## Instructions to follow
Only the lines from the line with "Task: Expand the 3D-Animation category" through the end of the records belong in your reply, copied exactly, with every picture left out.

[Saved entries]
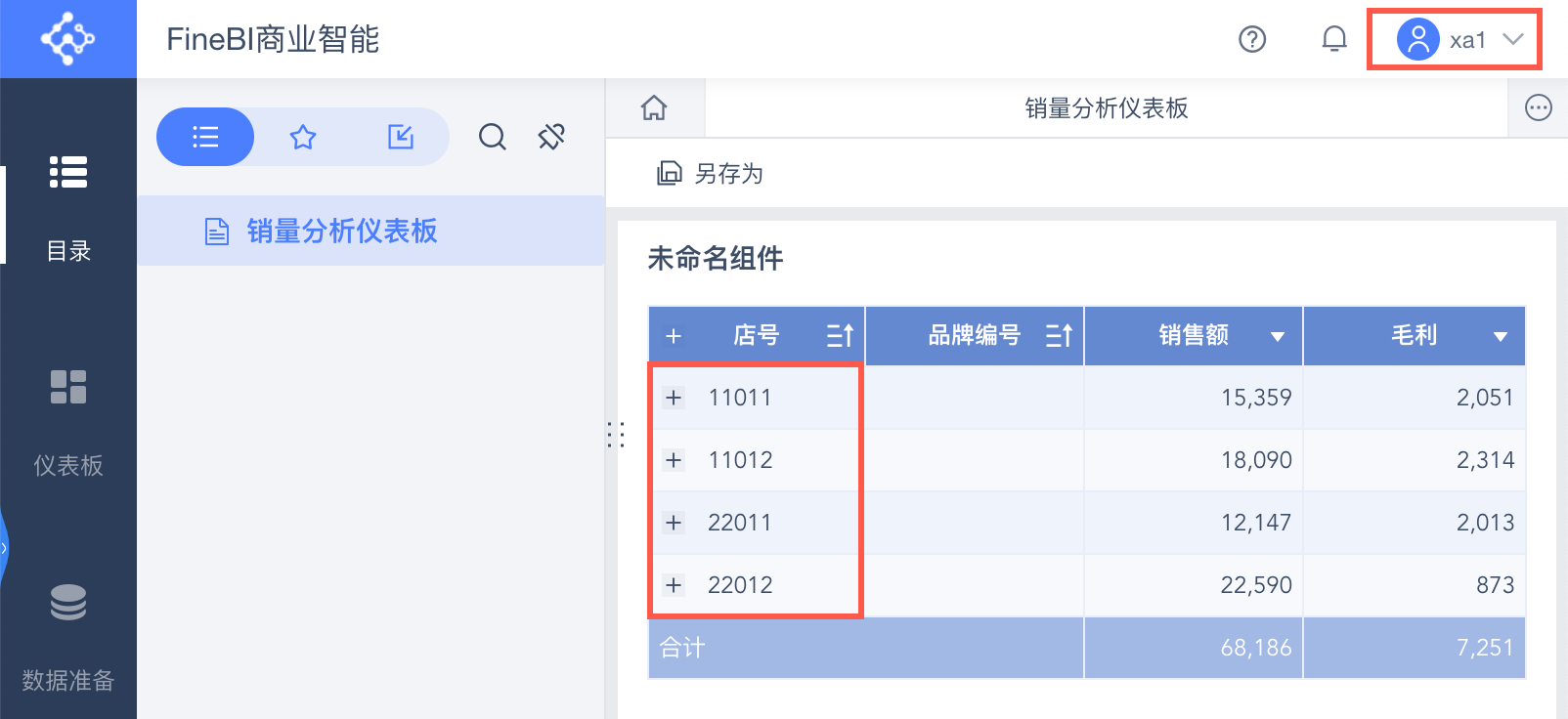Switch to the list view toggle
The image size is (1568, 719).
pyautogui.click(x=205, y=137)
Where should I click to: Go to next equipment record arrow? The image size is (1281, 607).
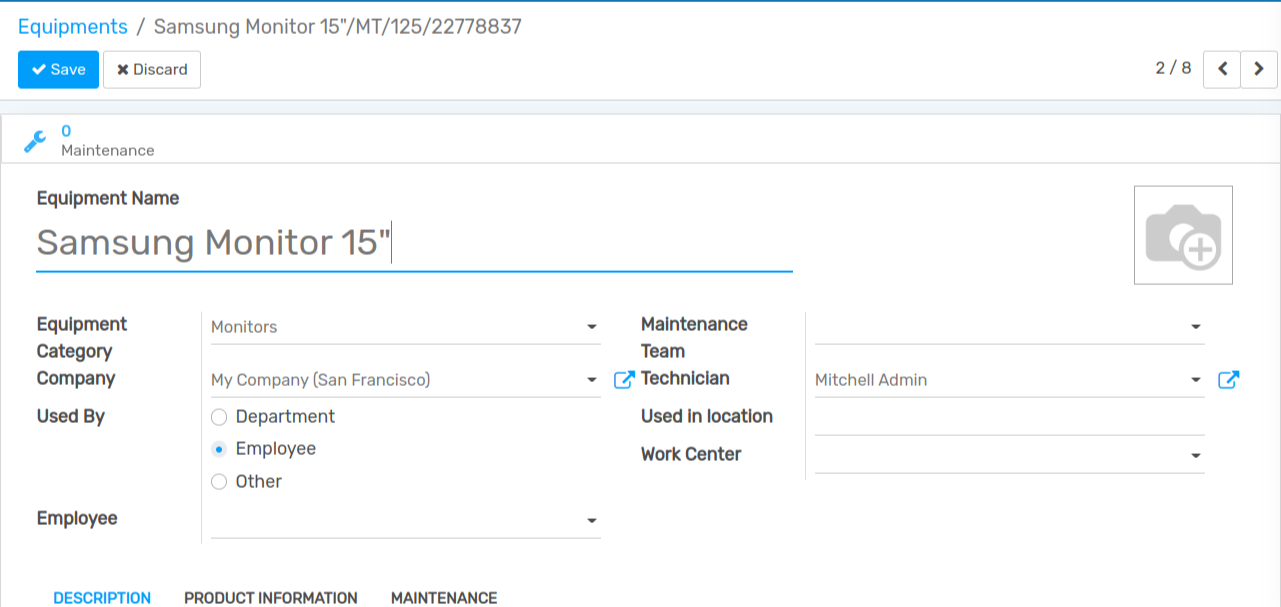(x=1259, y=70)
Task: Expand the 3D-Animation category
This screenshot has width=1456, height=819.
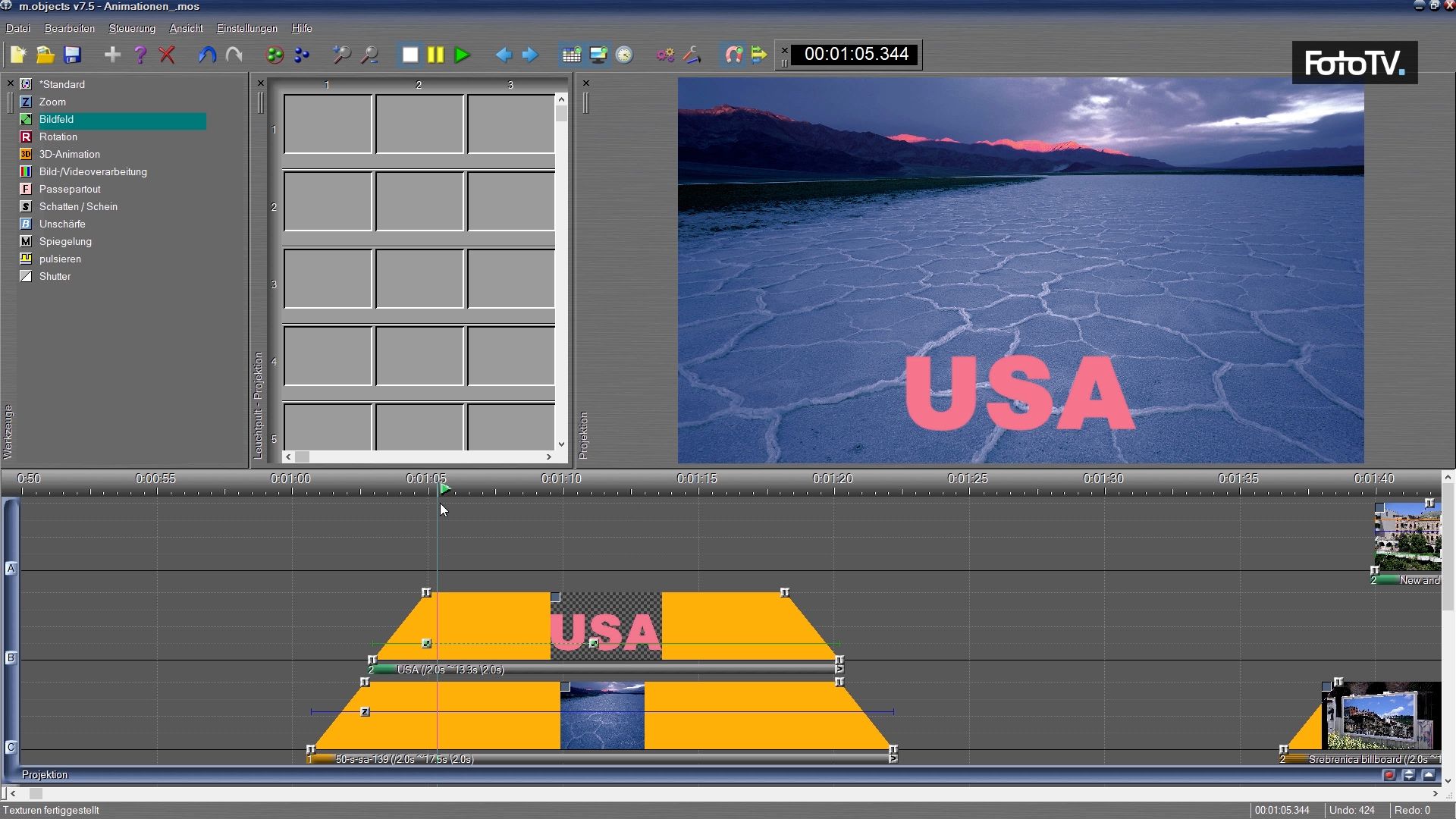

## Response
Task: Expand the 3D-Animation category
This screenshot has width=1456, height=819.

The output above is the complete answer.